I went all the way to Rio and this was the biggest thing I caught.
In my defense, I do occasionally catch decent-sized fish. This one is a Potato Grouper in Mozambique.
I certainly love to get the big stuff, but I have made a career out of catching all critters great and small, in glamorous locations and in hotel fountains, and then hitting the books and figuring out exactly what it was that I caught. This list of species, as of press time, sits at 1,169, and was caught in 40 states and 74 countries. It has been a lot of fun and a lot of work, but hey, it keeps me out of trouble. Except for the time at the sacred pond in Laos. Oh, and the fountain at the Royal Hawaiian in Kona, but how often do you get a shot at a Milkfish?
Like a lot of strange accomplishments, some of it is due to plain old unhealthy male competitiveness. The actual keeping of the list began as a late night “mine is bigger — no, mine is bigger” conversation with buddy Mike Rapoport. We broke out the legal pads, and thank goodness, I had in fact caught more types of fish than he had. My handwritten scribble has grown into an elaborate spreadsheet, whereas Mike’s was likely trash-canned in petulant snit. We remain friends nonetheless, and indeed, much of the story of my quest is about the friends I have made along the way. Many of my catches have been due to the absolute, unsolicited kindness of strangers, and the willingness of golf course security to look the other way.
I also seem to have a deep-rooted need to give a moment of glory to some of the “underrepresented fish” — stuff no one wants to catch or no one has ever heard of. Many of these are incredibly beautiful — before I started this, I had no idea what a variety of amazing creatures were swimming around out there.
Another “tropical whatsit” — a Christmas Wrasse from Oahu.

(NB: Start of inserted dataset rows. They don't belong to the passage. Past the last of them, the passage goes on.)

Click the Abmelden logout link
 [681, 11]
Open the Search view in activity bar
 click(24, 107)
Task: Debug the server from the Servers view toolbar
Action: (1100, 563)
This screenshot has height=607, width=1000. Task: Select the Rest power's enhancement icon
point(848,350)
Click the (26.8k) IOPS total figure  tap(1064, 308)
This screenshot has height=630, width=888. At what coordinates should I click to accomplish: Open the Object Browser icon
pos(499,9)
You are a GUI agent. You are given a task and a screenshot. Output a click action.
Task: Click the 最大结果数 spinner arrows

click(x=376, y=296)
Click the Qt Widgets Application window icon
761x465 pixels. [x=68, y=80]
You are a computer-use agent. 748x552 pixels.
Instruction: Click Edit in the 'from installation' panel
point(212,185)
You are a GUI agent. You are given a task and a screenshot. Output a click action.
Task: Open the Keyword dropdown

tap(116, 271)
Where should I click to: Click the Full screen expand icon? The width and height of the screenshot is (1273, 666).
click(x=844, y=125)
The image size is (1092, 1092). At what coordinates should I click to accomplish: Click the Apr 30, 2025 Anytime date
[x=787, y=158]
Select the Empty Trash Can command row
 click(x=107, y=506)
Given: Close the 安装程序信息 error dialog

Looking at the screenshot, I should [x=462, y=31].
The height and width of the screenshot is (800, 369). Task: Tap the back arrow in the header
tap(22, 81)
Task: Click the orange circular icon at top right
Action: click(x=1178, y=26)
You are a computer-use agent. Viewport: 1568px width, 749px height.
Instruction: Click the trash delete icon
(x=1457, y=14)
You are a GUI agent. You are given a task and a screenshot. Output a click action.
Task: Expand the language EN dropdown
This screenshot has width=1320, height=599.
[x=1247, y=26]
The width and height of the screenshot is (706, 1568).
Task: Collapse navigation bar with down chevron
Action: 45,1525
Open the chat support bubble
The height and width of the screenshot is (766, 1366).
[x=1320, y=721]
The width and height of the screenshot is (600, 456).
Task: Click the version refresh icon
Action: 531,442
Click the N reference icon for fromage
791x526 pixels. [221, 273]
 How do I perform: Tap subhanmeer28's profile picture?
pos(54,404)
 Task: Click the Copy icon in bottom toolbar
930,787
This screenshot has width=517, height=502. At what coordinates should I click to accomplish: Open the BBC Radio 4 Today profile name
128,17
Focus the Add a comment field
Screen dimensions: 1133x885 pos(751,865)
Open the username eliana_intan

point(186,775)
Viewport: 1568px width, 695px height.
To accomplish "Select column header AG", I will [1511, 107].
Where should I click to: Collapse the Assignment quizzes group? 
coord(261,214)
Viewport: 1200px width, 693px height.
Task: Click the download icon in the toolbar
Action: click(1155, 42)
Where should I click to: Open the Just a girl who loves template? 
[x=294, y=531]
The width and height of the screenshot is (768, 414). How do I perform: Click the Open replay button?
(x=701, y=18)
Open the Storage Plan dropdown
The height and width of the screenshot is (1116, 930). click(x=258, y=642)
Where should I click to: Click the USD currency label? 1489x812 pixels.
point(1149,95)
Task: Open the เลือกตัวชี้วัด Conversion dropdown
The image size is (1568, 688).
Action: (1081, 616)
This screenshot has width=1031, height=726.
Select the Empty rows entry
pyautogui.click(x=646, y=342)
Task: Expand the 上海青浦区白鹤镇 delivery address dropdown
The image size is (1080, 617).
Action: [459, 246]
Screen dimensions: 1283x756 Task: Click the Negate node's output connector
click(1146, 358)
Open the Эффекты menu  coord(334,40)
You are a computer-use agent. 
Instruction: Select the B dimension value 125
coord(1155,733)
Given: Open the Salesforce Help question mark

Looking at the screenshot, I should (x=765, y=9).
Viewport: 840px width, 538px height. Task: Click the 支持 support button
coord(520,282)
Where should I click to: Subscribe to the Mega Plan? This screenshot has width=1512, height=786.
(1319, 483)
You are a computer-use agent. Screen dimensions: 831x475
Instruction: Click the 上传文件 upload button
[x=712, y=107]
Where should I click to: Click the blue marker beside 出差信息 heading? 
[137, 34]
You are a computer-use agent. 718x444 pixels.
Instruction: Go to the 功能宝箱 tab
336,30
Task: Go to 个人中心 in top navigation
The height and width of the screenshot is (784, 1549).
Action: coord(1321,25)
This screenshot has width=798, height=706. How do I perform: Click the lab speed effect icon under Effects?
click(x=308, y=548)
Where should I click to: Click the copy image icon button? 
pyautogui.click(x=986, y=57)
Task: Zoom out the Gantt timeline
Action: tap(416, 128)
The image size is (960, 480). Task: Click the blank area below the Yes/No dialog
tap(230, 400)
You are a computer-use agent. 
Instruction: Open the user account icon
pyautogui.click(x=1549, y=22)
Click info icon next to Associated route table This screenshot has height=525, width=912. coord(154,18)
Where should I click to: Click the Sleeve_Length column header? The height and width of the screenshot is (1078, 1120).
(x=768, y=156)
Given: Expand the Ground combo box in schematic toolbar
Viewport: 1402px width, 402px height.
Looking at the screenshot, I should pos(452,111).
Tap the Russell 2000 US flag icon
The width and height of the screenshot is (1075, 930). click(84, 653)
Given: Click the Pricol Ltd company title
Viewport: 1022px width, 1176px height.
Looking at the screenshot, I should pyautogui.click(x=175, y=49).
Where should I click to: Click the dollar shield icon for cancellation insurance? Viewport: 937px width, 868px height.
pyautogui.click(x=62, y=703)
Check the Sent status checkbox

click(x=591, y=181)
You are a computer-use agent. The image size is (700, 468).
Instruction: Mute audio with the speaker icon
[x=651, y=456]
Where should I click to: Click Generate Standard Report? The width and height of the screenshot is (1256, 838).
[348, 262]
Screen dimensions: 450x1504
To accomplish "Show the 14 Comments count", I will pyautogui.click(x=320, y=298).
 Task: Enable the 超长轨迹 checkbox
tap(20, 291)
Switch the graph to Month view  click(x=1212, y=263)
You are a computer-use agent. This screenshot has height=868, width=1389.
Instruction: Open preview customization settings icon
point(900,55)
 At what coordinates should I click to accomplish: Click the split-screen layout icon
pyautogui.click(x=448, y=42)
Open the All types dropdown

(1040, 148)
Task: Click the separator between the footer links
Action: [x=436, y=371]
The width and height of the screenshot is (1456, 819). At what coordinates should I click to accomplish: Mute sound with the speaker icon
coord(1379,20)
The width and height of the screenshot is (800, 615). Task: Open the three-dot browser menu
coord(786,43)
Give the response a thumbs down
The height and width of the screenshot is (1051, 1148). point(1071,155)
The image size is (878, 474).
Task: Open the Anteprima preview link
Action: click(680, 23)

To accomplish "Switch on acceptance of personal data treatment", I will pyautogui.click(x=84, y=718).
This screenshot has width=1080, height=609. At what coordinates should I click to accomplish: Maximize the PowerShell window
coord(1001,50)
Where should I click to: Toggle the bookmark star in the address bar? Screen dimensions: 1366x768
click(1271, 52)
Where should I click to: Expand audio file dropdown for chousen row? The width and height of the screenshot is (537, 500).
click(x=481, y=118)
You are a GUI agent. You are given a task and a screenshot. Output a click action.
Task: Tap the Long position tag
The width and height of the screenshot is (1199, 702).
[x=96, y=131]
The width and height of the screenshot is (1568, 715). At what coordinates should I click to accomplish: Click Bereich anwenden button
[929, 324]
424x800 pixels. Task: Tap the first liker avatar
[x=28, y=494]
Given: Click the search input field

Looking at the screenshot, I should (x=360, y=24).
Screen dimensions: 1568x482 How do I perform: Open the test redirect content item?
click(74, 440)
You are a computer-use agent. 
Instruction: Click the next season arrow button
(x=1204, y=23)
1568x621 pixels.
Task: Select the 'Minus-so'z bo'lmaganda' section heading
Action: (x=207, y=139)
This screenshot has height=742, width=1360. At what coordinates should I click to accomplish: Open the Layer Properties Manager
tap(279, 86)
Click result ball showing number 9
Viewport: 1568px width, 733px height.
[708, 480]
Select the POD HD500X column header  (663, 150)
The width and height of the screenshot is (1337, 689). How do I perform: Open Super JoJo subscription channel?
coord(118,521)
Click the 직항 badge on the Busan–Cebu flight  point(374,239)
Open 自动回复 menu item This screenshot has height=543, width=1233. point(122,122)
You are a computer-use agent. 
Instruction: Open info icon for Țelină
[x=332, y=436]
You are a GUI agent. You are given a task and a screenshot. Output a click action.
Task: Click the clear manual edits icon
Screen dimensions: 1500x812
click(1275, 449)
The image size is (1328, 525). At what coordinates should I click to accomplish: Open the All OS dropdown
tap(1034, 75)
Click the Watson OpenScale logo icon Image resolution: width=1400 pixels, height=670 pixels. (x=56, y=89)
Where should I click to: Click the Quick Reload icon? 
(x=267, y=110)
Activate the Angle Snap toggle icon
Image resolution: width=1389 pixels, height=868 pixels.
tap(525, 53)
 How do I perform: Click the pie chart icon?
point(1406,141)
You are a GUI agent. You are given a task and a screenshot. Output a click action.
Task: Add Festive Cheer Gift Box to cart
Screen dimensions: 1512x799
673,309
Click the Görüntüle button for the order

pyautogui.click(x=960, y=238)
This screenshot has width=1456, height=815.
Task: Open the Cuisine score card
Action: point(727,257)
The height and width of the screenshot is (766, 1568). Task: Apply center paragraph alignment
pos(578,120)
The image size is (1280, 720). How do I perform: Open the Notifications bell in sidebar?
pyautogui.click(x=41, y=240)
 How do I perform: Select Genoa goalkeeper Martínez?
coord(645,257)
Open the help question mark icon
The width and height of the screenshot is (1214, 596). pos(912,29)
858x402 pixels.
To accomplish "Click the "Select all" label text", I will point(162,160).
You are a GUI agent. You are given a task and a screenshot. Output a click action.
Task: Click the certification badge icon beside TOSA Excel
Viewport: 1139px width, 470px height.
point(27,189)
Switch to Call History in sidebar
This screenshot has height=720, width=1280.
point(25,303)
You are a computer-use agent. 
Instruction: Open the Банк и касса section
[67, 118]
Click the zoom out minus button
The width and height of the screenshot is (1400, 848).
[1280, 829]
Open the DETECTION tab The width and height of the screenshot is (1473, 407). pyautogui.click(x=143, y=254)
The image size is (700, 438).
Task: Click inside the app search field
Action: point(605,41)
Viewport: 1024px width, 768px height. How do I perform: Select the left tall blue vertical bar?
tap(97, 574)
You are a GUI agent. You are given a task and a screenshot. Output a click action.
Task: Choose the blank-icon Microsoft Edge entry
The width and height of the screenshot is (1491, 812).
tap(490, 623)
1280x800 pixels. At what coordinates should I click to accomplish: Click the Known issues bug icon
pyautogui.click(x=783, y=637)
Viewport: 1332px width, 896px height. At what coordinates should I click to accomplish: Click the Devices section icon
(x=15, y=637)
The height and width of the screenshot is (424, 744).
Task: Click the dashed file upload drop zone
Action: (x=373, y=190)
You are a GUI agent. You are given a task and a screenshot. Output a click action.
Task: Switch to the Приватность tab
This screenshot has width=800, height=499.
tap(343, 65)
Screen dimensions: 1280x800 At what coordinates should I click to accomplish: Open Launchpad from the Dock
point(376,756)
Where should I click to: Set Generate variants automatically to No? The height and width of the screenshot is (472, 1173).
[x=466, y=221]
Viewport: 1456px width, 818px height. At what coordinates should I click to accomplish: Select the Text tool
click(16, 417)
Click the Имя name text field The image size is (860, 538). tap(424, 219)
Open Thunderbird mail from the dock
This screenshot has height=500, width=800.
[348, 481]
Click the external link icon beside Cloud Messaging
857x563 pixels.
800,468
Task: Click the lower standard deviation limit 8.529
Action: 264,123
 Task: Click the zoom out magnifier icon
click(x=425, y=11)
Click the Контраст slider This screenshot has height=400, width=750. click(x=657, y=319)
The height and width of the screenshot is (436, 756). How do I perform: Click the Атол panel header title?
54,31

There are no “junk fish” in my world — only new species to add to the list and write about. To paraphrase Captain Kirk — “To boldly catch what no one has cared about.”
Of course, every Captain Kirk needs his Darth Vader, and I too have an arch nemesis. Actually, two of them. Both of these individuals live to catch species I have not and torment me about it, and while they may appear sympathetic to you readers, I must emphasize that they are both evil. One of them is Jaime Hamamoto, 14 year-old daughter of one of my best friends, and the other one, awkwardly, is my girlfriend Marta. Do not be fooled by their outward appearance of kindness.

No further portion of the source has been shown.